_Items listed in a dataset_

+ + + + +

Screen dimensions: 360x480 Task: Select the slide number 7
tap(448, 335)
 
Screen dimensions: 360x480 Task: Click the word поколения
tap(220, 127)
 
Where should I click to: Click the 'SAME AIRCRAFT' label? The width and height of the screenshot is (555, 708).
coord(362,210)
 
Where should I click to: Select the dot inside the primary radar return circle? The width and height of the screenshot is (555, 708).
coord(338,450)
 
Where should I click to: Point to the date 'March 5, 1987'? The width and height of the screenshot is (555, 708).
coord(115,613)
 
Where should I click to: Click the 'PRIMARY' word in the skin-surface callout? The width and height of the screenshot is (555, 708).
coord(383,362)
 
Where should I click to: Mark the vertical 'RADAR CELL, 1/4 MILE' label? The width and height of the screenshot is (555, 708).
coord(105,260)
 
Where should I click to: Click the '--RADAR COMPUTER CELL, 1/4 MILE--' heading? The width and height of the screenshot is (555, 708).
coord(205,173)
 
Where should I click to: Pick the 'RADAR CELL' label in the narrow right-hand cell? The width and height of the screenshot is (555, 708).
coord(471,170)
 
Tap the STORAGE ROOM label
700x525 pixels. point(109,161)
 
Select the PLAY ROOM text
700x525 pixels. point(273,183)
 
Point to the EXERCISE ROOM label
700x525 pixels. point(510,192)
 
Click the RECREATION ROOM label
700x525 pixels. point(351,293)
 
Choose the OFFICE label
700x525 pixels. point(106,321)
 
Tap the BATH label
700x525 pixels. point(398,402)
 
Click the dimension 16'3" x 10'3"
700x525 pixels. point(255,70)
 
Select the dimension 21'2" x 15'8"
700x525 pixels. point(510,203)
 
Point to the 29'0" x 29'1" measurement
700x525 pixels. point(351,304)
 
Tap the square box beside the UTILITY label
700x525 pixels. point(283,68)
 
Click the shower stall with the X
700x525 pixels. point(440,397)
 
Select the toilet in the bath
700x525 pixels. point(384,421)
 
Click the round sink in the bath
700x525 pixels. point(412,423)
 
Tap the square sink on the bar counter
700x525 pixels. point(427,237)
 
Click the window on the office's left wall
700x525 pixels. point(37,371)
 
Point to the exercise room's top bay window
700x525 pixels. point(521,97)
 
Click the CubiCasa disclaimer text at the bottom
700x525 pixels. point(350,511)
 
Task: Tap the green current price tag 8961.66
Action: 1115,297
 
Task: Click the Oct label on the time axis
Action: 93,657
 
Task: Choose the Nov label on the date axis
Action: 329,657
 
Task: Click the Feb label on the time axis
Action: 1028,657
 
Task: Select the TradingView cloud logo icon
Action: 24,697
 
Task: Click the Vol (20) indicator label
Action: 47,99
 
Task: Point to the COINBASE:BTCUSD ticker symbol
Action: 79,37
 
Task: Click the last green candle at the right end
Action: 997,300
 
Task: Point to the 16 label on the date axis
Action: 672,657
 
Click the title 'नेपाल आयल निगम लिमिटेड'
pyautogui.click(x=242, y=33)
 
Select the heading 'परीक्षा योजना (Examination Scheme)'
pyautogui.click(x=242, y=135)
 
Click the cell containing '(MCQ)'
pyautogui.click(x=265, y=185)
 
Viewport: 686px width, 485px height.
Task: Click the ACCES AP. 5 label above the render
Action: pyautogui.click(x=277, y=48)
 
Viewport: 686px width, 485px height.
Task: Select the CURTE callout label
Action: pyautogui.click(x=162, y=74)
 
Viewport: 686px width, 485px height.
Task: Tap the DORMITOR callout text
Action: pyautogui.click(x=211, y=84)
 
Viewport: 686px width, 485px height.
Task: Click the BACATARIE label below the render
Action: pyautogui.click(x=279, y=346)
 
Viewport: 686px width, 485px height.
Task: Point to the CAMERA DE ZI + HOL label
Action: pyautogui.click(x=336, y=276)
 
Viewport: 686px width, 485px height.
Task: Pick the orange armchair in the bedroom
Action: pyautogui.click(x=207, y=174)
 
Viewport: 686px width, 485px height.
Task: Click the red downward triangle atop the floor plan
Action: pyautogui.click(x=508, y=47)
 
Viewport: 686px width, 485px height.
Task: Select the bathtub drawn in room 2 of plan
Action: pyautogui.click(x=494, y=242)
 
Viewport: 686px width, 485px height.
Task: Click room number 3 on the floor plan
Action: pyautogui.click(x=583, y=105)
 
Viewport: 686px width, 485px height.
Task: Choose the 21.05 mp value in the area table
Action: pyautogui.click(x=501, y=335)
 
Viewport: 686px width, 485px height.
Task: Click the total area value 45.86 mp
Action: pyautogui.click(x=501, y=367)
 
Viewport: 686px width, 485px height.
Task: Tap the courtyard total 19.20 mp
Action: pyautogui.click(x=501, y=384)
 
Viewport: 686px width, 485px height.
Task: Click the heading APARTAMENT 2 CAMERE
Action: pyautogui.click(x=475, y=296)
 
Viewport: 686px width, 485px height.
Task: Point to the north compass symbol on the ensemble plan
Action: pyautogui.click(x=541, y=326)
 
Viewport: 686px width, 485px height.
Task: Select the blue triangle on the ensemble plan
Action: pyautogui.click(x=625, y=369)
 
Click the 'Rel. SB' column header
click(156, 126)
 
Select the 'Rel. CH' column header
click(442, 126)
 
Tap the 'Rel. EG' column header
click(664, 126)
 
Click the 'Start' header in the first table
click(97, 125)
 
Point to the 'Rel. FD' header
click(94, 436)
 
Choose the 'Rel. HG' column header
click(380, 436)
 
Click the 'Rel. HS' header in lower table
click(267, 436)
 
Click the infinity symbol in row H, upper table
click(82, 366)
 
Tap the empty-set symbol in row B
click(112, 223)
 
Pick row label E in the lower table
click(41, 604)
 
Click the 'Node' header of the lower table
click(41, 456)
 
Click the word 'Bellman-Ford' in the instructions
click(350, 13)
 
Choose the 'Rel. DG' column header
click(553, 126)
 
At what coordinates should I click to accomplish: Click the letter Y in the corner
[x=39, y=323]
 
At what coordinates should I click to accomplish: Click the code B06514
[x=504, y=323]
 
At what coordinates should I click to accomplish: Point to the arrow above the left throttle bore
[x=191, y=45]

+ + + + +

_PROBLEM TO WORK ON_
Arrange all of the rows above as a JSON list of strings, one string per line, omitting blank lines.

_FINAL RESULT_
[
  "Screen dimensions: 360x480 Task: Select the slide number 7",
  "tap(448, 335)",
  "Screen dimensions: 360x480 Task: Click the word поколения",
  "tap(220, 127)",
  "Where should I click to: Click the 'SAME AIRCRAFT' label? The width and height of the screenshot is (555, 708).",
  "coord(362,210)",
  "Where should I click to: Select the dot inside the primary radar return circle? The width and height of the screenshot is (555, 708).",
  "coord(338,450)",
  "Where should I click to: Point to the date 'March 5, 1987'? The width and height of the screenshot is (555, 708).",
  "coord(115,613)",
  "Where should I click to: Click the 'PRIMARY' word in the skin-surface callout? The width and height of the screenshot is (555, 708).",
  "coord(383,362)",
  "Where should I click to: Mark the vertical 'RADAR CELL, 1/4 MILE' label? The width and height of the screenshot is (555, 708).",
  "coord(105,260)",
  "Where should I click to: Click the '--RADAR COMPUTER CELL, 1/4 MILE--' heading? The width and height of the screenshot is (555, 708).",
  "coord(205,173)",
  "Where should I click to: Pick the 'RADAR CELL' label in the narrow right-hand cell? The width and height of the screenshot is (555, 708).",
  "coord(471,170)",
  "Tap the STORAGE ROOM label",
  "700x525 pixels. point(109,161)",
  "Select the PLAY ROOM text",
  "700x525 pixels. point(273,183)",
  "Point to the EXERCISE ROOM label",
  "700x525 pixels. point(510,192)",
  "Click the RECREATION ROOM label",
  "700x525 pixels. point(351,293)",
  "Choose the OFFICE label",
  "700x525 pixels. point(106,321)",
  "Tap the BATH label",
  "700x525 pixels. point(398,402)",
  "Click the dimension 16'3\" x 10'3\"",
  "700x525 pixels. point(255,70)",
  "Select the dimension 21'2\" x 15'8\"",
  "700x525 pixels. point(510,203)",
  "Point to the 29'0\" x 29'1\" measurement",
  "700x525 pixels. point(351,304)",
  "Tap the square box beside the UTILITY label",
  "700x525 pixels. point(283,68)",
  "Click the shower stall with the X",
  "700x525 pixels. point(440,397)",
  "Select the toilet in the bath",
  "700x525 pixels. point(384,421)",
  "Click the round sink in the bath",
  "700x525 pixels. point(412,423)",
  "Tap the square sink on the bar counter",
  "700x525 pixels. point(427,237)",
  "Click the window on the office's left wall",
  "700x525 pixels. point(37,371)",
  "Point to the exercise room's top bay window",
  "700x525 pixels. point(521,97)",
  "Click the CubiCasa disclaimer text at the bottom",
  "700x525 pixels. point(350,511)",
  "Task: Tap the green current price tag 8961.66",
  "Action: 1115,297",
  "Task: Click the Oct label on the time axis",
  "Action: 93,657",
  "Task: Choose the Nov label on the date axis",
  "Action: 329,657",
  "Task: Click the Feb label on the time axis",
  "Action: 1028,657",
  "Task: Select the TradingView cloud logo icon",
  "Action: 24,697",
  "Task: Click the Vol (20) indicator label",
  "Action: 47,99",
  "Task: Point to the COINBASE:BTCUSD ticker symbol",
  "Action: 79,37",
  "Task: Click the last green candle at the right end",
  "Action: 997,300",
  "Task: Point to the 16 label on the date axis",
  "Action: 672,657",
  "Click the title 'नेपाल आयल निगम लिमिटेड'",
  "pyautogui.click(x=242, y=33)",
  "Select the heading 'परीक्षा योजना (Examination Scheme)'",
  "pyautogui.click(x=242, y=135)",
  "Click the cell containing '(MCQ)'",
  "pyautogui.click(x=265, y=185)",
  "Viewport: 686px width, 485px height.",
  "Task: Click the ACCES AP. 5 label above the render",
  "Action: pyautogui.click(x=277, y=48)",
  "Viewport: 686px width, 485px height.",
  "Task: Select the CURTE callout label",
  "Action: pyautogui.click(x=162, y=74)",
  "Viewport: 686px width, 485px height.",
  "Task: Tap the DORMITOR callout text",
  "Action: pyautogui.click(x=211, y=84)",
  "Viewport: 686px width, 485px height.",
  "Task: Click the BACATARIE label below the render",
  "Action: pyautogui.click(x=279, y=346)",
  "Viewport: 686px width, 485px height.",
  "Task: Point to the CAMERA DE ZI + HOL label",
  "Action: pyautogui.click(x=336, y=276)",
  "Viewport: 686px width, 485px height.",
  "Task: Pick the orange armchair in the bedroom",
  "Action: pyautogui.click(x=207, y=174)",
  "Viewport: 686px width, 485px height.",
  "Task: Click the red downward triangle atop the floor plan",
  "Action: pyautogui.click(x=508, y=47)",
  "Viewport: 686px width, 485px height.",
  "Task: Select the bathtub drawn in room 2 of plan",
  "Action: pyautogui.click(x=494, y=242)",
  "Viewport: 686px width, 485px height.",
  "Task: Click room number 3 on the floor plan",
  "Action: pyautogui.click(x=583, y=105)",
  "Viewport: 686px width, 485px height.",
  "Task: Choose the 21.05 mp value in the area table",
  "Action: pyautogui.click(x=501, y=335)",
  "Viewport: 686px width, 485px height.",
  "Task: Click the total area value 45.86 mp",
  "Action: pyautogui.click(x=501, y=367)",
  "Viewport: 686px width, 485px height.",
  "Task: Tap the courtyard total 19.20 mp",
  "Action: pyautogui.click(x=501, y=384)",
  "Viewport: 686px width, 485px height.",
  "Task: Click the heading APARTAMENT 2 CAMERE",
  "Action: pyautogui.click(x=475, y=296)",
  "Viewport: 686px width, 485px height.",
  "Task: Point to the north compass symbol on the ensemble plan",
  "Action: pyautogui.click(x=541, y=326)",
  "Viewport: 686px width, 485px height.",
  "Task: Select the blue triangle on the ensemble plan",
  "Action: pyautogui.click(x=625, y=369)",
  "Click the 'Rel. SB' column header",
  "click(156, 126)",
  "Select the 'Rel. CH' column header",
  "click(442, 126)",
  "Tap the 'Rel. EG' column header",
  "click(664, 126)",
  "Click the 'Start' header in the first table",
  "click(97, 125)",
  "Point to the 'Rel. FD' header",
  "click(94, 436)",
  "Choose the 'Rel. HG' column header",
  "click(380, 436)",
  "Click the 'Rel. HS' header in lower table",
  "click(267, 436)",
  "Click the infinity symbol in row H, upper table",
  "click(82, 366)",
  "Tap the empty-set symbol in row B",
  "click(112, 223)",
  "Pick row label E in the lower table",
  "click(41, 604)",
  "Click the 'Node' header of the lower table",
  "click(41, 456)",
  "Click the word 'Bellman-Ford' in the instructions",
  "click(350, 13)",
  "Choose the 'Rel. DG' column header",
  "click(553, 126)",
  "At what coordinates should I click to accomplish: Click the letter Y in the corner",
  "[x=39, y=323]",
  "At what coordinates should I click to accomplish: Click the code B06514",
  "[x=504, y=323]",
  "At what coordinates should I click to accomplish: Point to the arrow above the left throttle bore",
  "[x=191, y=45]"
]